Software Will Let you Design & Print Your Own Custom Robot

A software tool makes it easy for anybody to quickly design a custom robot—including its movements—and print out its parts with a 3D printer. You assemble the parts like a puzzle. Add electronic motors to the joints, install a control unit and battery, and then unleash your creature.

The first step is to create a basic skeleton for the desired robot, specifying how many extremities the figure will have and how many segments there will be in the backbone. This skeleton can be modified at will by extending or shortening its segments or breaking them up with new joints.

The primary challenge of the research project was to design the robot’s movements so that they would also work outside the digital realm.

“That’s the hard part of this work, the part where technical innovation is needed,” says Bernhard Thomaszewski of Disney Research Zurich. From a user’s perspective, he says, the tools offered by their program are comparable with those used in the animation of purely digital figures.

(Credit: Peter Rüegg/ETH Zürich)
(Credit: Peter Rüegg/ETH Zürich)

However, unlike in digital animations, the robots must obey the laws of physics.
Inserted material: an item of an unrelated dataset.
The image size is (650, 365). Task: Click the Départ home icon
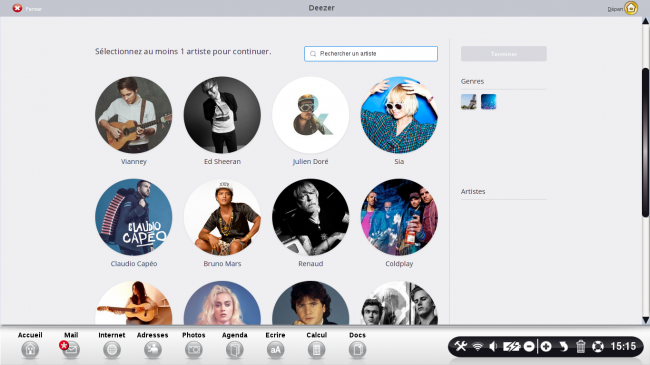631,8
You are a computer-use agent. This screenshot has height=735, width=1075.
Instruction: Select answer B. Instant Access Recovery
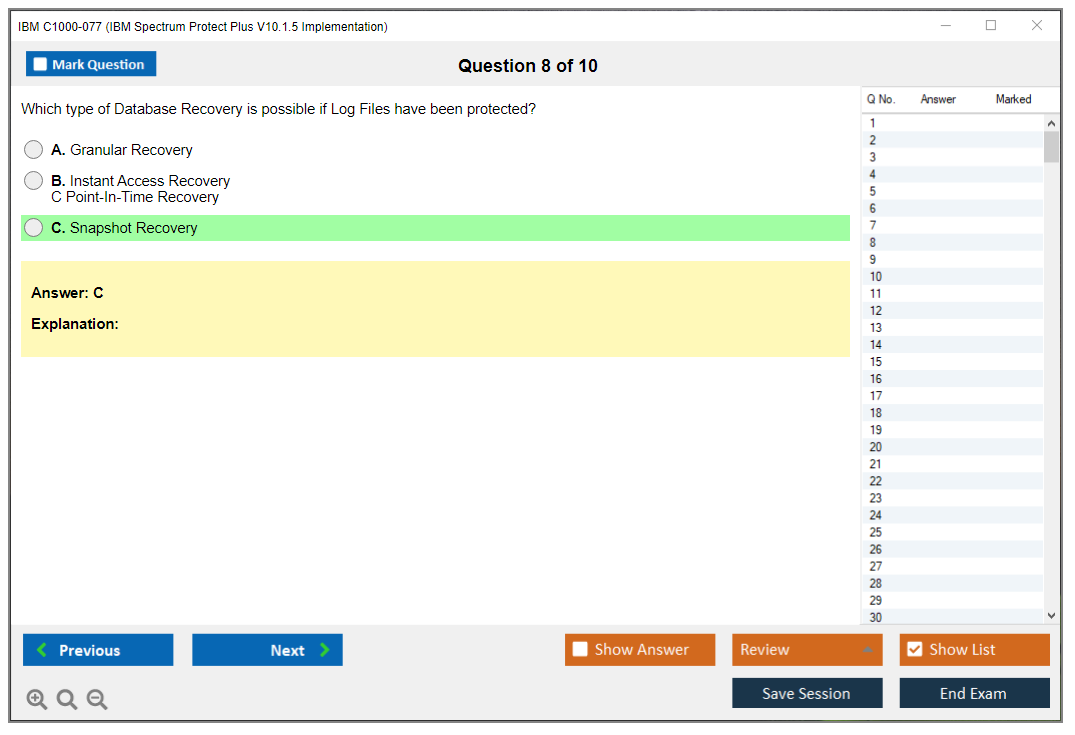tap(34, 181)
In particular, physical robots cannot balance in every pose that is digitally possible, and there is a limit to the accelerations that can be produced by the motors.
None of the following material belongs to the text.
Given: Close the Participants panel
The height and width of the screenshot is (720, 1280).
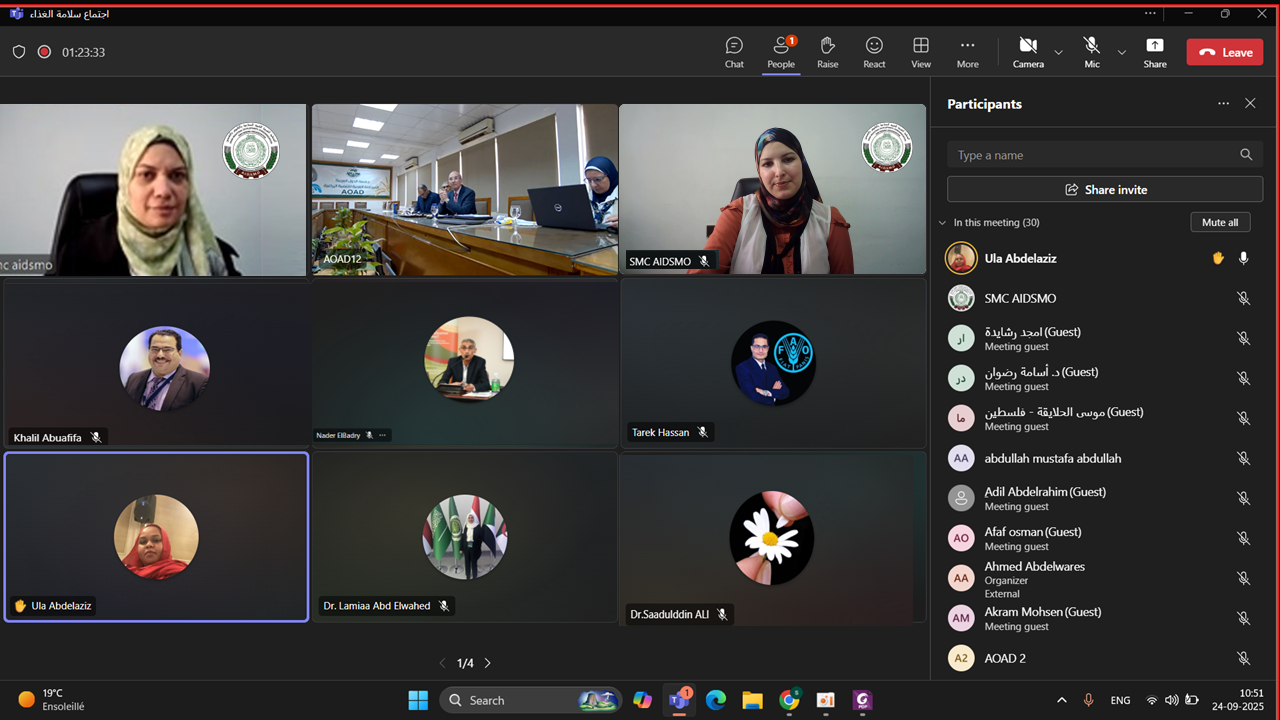Looking at the screenshot, I should tap(1250, 103).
“Without support from a computer, it is extremely difficult for users to take these restrictions into account when planning the movements, and this quickly becomes frustrating for the layman,” says Thomaszewski. “This is precisely the task that our software automates through simulation and numerical optimization.

“The user can therefore focus entirely on the creative aspects of the design.”

HOW THE ROBOTS MOVE

In order to design the motion of a robot, the user specifies simple motion goals such as “walk forward” or “turn left.”

Vittorio Megaro, a doctoral student at ETH Zurich, designed the program to automatically convert these high-level commands into low-level control signals for the motors, allowing the robot to walk stably.

Whenever the user changes the robot’s skeleton or its motion goals, the computer automatically adapts the time-dependent motor values. This process is very fast, offering immediate feedback on the resulting motion, as predicted by simulation.

Once the user is satisfied with the robot, the program automatically generates three-dimensional building plans for all segments of the body and for the connecting parts, which house the electric motors.

Standard sizes of various commercially available motors are stored in the program, which means users only need to select the one that matches to get the connecting parts.

The parts are fabricated on a 3D printer and, finally, the robot is assembled by hand.

(Credit: Peter Rüegg/ETH Zürich)
(Credit: Peter Rüegg/ETH Zürich)

CHEAP COMPONENTS, EXPENSIVE PRINTING

The electric motors, cables, battery and control unit for the robot are available commercially, and Megaro was able to buy these components cheaply online. On the other hand, a greater financial burden is associated with manufacturing the robot limbs on a high-quality 3D printer.

Megaro manufactured the first two prototypes using an in-house printer. This was cheap, he says, but the quality of the body parts was not particularly good. Apparently, the shin bones broke in the first prototype, which was a four-legged robotic dog.

He commissioned an outside company to produce his insect-like masterpiece. This, he says, made of sturdy, high-grade plastic. “That quality comes at a price,” says Megaro.

Megaro and his colleagues intentionally kept the design of their robotic creatures simple. They can only adopt gaits that the user has first created using the software.

Megaro’s five-legged robotic insect can move forwards and sideways using various techniques. It cannot, however, identify obstacles—the robots don’t have sensors and aren’t designed to travel independently. They also cannot be controlled remotely, something that could potentially be achieved using a smartphone app.

“It also wasn’t the project’s aim to create an autonomous robot,” Megaro points out.

The software is still in development and not available to the public yet. Researchers at Carnegie Mellon University collaborated on the project.